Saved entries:
════

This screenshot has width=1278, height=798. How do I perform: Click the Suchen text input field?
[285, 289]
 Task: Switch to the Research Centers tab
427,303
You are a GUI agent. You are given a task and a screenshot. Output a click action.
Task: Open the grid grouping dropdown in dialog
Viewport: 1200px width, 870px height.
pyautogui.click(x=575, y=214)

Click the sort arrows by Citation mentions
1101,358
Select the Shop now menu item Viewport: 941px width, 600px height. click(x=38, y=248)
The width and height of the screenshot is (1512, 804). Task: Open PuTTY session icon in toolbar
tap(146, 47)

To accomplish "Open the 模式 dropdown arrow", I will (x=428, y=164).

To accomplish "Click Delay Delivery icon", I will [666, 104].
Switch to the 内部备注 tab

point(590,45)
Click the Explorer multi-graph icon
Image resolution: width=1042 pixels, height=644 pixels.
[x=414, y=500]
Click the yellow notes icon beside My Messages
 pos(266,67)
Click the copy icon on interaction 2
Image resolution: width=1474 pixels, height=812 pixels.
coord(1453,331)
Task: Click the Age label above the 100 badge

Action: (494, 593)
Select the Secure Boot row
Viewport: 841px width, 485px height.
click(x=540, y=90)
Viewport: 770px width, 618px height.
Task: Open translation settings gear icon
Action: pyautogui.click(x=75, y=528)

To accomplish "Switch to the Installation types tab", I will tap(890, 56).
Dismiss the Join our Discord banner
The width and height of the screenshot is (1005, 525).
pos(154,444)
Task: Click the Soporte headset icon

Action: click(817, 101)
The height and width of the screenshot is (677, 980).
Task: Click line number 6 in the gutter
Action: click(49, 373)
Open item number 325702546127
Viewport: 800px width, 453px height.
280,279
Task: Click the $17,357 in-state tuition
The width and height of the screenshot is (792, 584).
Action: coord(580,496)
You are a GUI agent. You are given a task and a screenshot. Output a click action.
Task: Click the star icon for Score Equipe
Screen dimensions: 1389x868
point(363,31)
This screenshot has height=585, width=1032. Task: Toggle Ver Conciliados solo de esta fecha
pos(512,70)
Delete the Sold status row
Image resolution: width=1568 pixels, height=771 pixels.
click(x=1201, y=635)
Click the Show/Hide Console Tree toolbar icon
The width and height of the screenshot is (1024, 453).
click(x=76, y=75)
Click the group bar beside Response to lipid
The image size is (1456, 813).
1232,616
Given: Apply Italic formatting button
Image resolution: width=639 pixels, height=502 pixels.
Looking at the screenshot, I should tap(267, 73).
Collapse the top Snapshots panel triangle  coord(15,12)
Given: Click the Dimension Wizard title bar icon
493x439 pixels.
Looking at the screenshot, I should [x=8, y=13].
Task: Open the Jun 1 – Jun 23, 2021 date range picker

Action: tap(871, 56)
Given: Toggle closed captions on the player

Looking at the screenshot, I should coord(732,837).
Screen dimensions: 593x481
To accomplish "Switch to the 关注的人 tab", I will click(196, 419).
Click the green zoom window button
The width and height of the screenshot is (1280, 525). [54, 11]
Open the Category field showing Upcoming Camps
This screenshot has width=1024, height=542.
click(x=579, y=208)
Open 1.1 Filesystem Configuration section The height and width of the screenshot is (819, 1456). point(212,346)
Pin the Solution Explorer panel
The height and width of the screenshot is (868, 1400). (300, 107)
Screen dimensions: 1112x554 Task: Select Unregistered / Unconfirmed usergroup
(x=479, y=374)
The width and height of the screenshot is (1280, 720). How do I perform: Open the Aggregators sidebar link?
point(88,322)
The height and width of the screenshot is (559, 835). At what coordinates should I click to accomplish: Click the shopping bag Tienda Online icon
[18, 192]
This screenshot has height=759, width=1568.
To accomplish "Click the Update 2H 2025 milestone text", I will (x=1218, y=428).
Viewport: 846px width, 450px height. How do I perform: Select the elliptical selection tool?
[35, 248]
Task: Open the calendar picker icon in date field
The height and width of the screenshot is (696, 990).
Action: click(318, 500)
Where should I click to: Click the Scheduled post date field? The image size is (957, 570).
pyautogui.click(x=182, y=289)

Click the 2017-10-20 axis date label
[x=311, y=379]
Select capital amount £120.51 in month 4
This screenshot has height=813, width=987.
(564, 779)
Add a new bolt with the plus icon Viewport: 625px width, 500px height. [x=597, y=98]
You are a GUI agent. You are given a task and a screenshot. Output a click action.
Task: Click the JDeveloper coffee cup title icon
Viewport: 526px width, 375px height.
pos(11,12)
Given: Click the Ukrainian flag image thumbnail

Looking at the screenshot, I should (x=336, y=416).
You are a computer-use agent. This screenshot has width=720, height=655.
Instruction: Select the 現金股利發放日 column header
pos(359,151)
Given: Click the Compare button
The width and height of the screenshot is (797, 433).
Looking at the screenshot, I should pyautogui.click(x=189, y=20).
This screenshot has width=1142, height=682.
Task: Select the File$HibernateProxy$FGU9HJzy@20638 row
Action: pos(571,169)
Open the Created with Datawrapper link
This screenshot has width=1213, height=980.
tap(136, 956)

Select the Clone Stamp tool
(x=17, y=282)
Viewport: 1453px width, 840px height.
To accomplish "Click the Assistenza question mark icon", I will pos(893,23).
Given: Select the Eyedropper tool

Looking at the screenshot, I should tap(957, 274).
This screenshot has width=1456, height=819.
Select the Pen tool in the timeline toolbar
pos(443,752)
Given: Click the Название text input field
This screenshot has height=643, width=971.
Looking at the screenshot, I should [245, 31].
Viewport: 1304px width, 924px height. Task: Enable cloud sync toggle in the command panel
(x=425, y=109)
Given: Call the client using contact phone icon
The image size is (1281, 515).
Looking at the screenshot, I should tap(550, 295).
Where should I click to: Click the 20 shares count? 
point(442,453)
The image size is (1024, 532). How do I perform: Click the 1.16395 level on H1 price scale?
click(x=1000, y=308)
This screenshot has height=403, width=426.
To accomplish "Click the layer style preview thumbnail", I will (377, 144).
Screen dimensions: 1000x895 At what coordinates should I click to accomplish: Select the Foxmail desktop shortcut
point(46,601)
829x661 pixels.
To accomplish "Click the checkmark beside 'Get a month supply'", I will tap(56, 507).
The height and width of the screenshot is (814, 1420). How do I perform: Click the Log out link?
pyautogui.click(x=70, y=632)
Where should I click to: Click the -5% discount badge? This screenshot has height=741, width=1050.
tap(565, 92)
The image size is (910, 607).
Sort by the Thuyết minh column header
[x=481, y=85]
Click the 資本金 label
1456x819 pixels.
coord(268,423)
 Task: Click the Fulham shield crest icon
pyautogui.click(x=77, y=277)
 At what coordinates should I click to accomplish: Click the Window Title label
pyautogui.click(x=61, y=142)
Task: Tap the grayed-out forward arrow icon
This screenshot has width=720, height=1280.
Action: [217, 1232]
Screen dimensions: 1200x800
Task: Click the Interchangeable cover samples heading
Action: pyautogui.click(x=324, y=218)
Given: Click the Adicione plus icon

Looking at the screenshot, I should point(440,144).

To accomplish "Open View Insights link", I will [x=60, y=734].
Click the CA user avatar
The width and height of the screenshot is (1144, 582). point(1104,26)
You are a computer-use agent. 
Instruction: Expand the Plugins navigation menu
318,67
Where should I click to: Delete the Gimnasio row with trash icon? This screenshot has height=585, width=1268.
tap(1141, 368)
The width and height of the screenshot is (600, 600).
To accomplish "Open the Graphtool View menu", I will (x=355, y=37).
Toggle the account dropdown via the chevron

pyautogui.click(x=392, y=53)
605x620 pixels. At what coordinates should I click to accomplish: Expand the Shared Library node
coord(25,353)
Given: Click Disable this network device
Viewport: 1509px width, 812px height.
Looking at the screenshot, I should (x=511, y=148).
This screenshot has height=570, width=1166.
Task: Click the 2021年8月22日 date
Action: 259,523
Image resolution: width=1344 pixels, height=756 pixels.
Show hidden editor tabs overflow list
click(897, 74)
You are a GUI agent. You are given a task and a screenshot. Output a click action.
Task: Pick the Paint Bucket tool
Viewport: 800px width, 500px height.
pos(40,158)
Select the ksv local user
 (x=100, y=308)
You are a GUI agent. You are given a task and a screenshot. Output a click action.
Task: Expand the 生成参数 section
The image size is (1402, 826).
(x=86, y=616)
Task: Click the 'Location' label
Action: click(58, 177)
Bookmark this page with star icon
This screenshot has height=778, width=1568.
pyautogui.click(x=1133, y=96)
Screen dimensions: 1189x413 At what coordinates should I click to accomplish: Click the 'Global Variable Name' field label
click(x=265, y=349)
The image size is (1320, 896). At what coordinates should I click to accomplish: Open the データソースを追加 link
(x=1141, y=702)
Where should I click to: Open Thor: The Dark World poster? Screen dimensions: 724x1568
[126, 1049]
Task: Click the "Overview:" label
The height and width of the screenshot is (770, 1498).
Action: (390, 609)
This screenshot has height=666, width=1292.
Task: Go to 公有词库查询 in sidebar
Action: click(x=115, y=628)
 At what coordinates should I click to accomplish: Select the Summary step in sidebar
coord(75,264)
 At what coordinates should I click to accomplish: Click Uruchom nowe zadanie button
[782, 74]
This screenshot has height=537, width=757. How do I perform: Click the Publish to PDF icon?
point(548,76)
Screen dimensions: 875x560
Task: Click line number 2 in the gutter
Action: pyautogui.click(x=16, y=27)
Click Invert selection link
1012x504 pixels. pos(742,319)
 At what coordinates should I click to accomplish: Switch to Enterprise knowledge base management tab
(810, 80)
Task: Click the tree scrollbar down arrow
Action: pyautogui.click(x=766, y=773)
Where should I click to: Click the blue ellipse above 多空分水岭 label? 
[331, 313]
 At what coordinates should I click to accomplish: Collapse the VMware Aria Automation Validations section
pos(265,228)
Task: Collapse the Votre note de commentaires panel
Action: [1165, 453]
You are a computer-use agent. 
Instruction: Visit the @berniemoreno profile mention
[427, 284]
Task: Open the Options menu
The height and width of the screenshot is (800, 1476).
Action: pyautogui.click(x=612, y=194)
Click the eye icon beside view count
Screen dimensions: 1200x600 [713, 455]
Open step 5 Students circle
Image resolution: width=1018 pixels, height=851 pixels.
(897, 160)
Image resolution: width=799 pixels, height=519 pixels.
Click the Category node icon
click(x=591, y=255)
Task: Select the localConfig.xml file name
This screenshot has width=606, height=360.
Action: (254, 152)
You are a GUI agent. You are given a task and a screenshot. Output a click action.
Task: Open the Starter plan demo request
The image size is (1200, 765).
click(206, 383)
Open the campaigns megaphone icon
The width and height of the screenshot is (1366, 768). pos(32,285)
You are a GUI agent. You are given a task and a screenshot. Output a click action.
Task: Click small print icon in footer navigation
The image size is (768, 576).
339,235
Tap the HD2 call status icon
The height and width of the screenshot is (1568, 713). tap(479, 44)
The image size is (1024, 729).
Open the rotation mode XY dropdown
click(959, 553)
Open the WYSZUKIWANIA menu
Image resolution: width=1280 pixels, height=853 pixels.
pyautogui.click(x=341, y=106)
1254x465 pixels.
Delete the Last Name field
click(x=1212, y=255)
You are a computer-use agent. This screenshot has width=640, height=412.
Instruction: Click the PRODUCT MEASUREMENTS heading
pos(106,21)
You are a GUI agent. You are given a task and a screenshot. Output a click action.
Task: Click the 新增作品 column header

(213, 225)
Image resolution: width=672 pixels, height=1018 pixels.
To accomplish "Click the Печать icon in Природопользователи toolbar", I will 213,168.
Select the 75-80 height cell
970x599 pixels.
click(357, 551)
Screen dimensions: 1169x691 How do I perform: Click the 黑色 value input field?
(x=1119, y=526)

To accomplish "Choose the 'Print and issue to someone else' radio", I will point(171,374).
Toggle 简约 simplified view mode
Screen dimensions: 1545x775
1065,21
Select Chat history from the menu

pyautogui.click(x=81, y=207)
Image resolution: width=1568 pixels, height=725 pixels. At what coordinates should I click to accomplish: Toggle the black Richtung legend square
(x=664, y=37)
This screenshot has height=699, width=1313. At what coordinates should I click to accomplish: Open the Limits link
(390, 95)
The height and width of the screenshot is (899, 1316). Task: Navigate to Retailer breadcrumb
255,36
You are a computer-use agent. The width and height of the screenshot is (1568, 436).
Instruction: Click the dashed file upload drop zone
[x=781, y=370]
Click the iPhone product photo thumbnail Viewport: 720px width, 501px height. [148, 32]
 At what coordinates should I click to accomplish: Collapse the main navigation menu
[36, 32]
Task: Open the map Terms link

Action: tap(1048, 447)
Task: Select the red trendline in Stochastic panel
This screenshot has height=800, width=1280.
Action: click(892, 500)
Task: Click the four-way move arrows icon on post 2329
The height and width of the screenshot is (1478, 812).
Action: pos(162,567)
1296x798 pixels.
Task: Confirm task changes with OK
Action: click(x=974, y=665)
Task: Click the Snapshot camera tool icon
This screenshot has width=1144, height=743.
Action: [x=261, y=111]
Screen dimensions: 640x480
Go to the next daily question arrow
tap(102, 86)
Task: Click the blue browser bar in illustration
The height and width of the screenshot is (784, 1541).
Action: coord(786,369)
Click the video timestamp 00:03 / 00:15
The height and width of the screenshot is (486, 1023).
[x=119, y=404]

════

**The task**
Within the data above, how many lines include "computer"? The number alone is the answer.

**Response area**
5